◆ Stored items
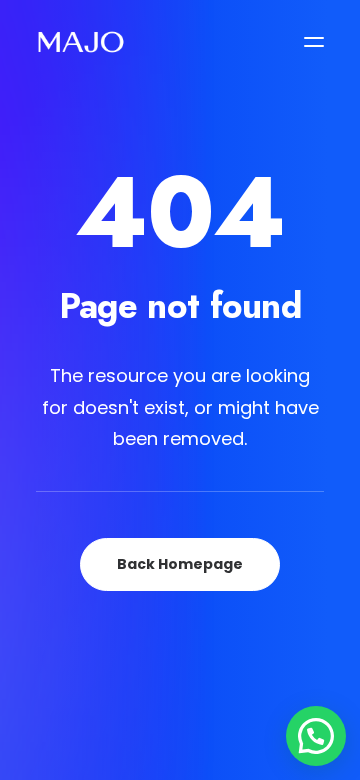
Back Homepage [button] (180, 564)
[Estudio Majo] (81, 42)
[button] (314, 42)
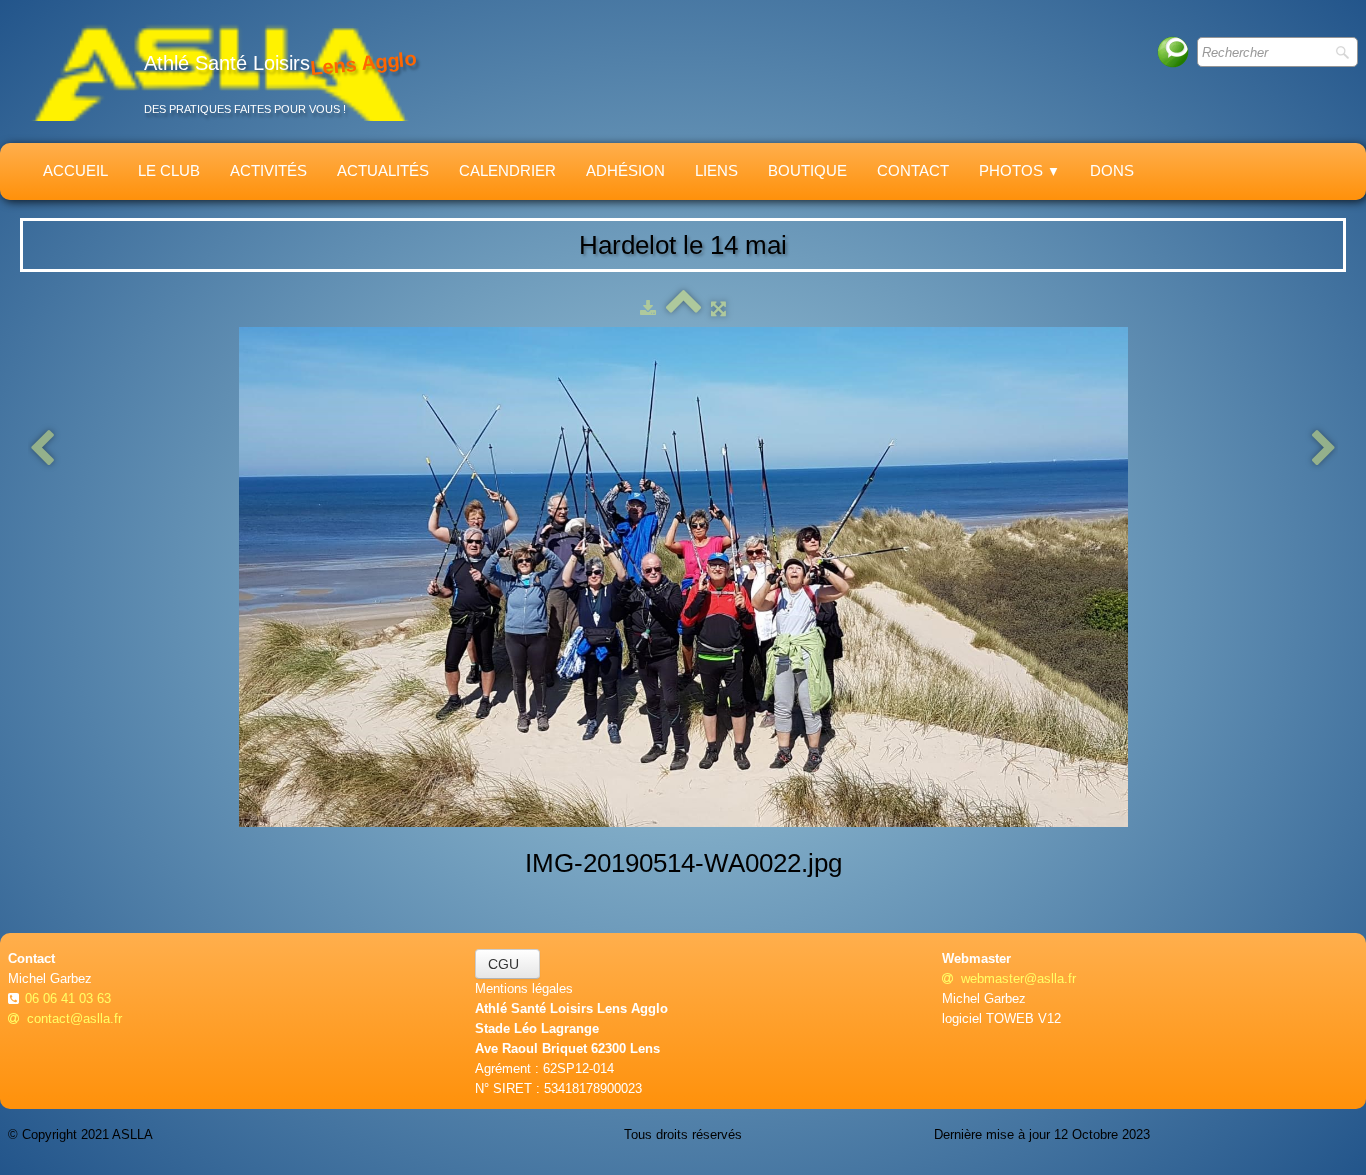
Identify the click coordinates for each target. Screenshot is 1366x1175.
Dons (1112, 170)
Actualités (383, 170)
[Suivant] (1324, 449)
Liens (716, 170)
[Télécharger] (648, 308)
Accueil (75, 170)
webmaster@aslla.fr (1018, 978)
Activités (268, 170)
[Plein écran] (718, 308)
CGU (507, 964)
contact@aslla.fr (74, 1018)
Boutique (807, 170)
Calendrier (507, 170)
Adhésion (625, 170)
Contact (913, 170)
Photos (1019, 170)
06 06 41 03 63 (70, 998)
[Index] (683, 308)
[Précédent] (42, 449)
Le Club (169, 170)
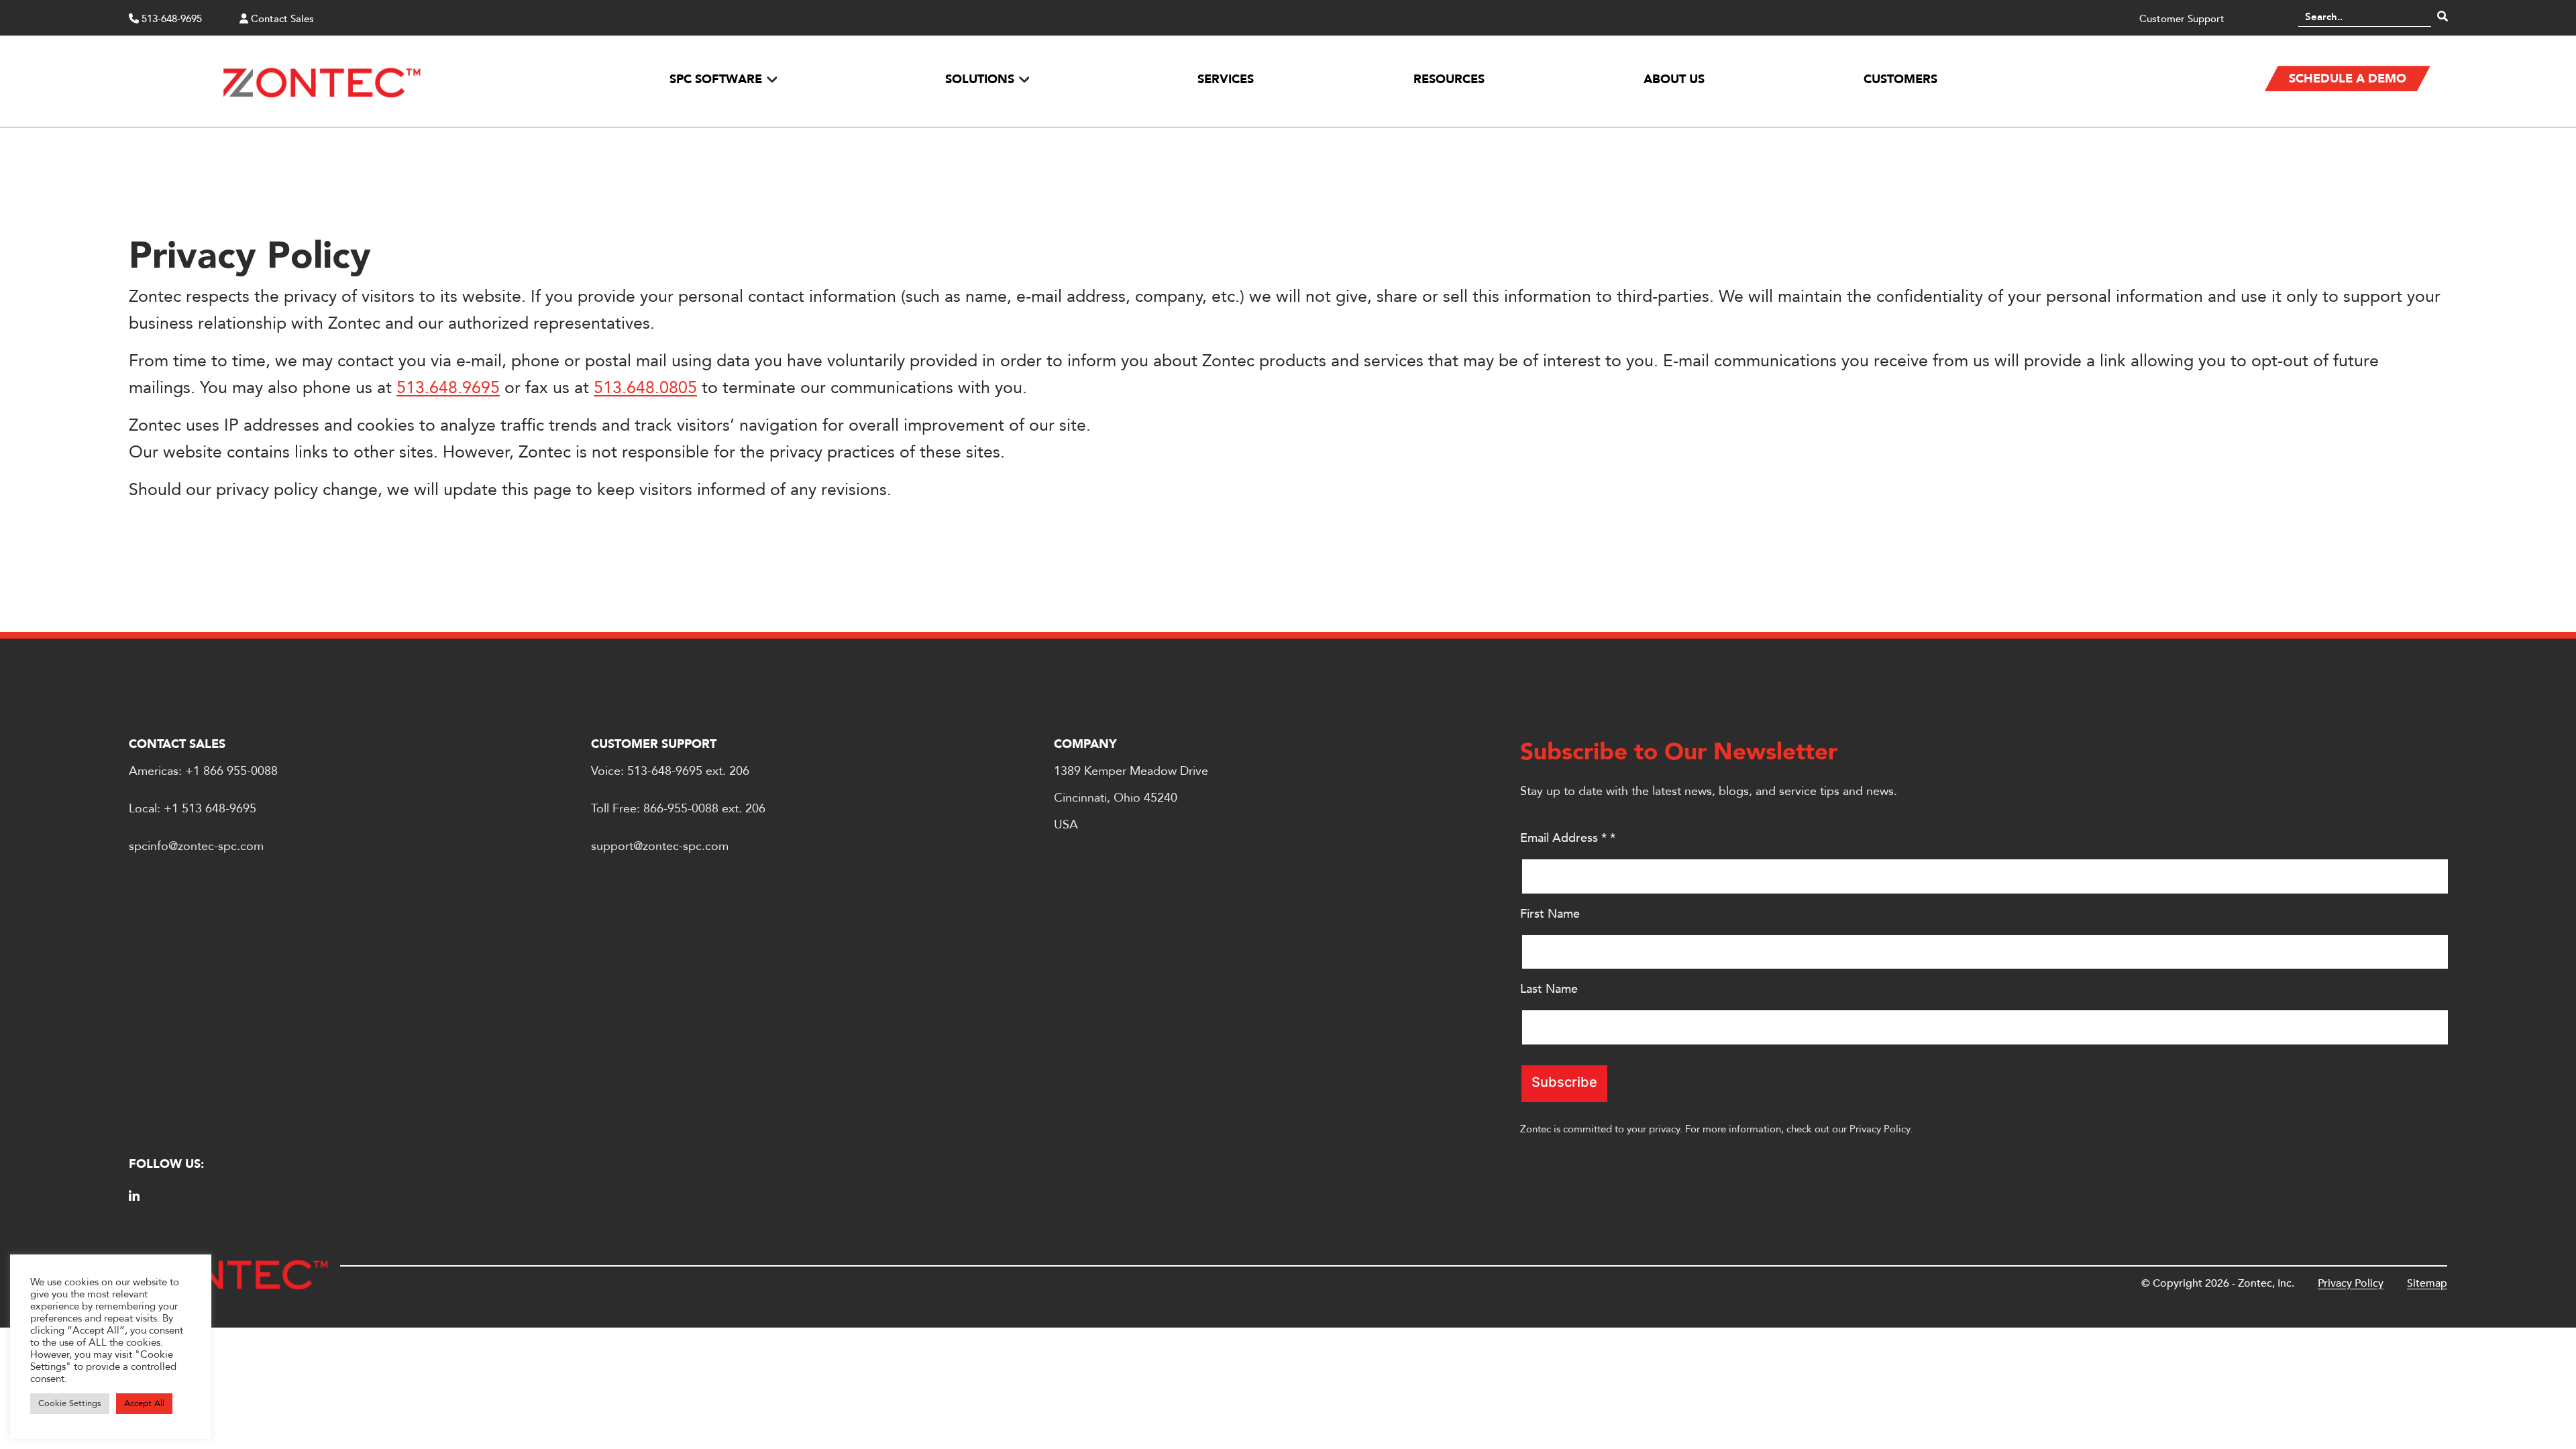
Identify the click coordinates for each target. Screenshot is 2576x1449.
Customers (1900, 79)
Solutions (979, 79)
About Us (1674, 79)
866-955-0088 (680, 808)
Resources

◆ EXERCISE INSTRUCTIONS
Transcribe all the lines above exactly; any image among them is skipped.

◆ WRITTEN ANSWER
Back Homepage [button] (180, 564)
[Estudio Majo] (81, 42)
[button] (314, 42)
Identify the click coordinates for each target. Screenshot is 1366x1175.
Dons (1112, 170)
Actualités (383, 170)
[Suivant] (1324, 449)
Liens (716, 170)
[Télécharger] (648, 308)
Accueil (75, 170)
webmaster@aslla.fr (1018, 978)
Activités (268, 170)
[Plein écran] (718, 308)
CGU (507, 964)
contact@aslla.fr (74, 1018)
Boutique (807, 170)
Calendrier (507, 170)
Adhésion (625, 170)
Contact (913, 170)
Photos (1019, 170)
06 06 41 03 63 (70, 998)
[Index] (683, 308)
[Précédent] (42, 449)
Le Club (169, 170)
Identify the click coordinates for each target. Screenshot is 2576x1449.
Customers (1900, 79)
Solutions (979, 79)
About Us (1674, 79)
866-955-0088 (680, 808)
Resources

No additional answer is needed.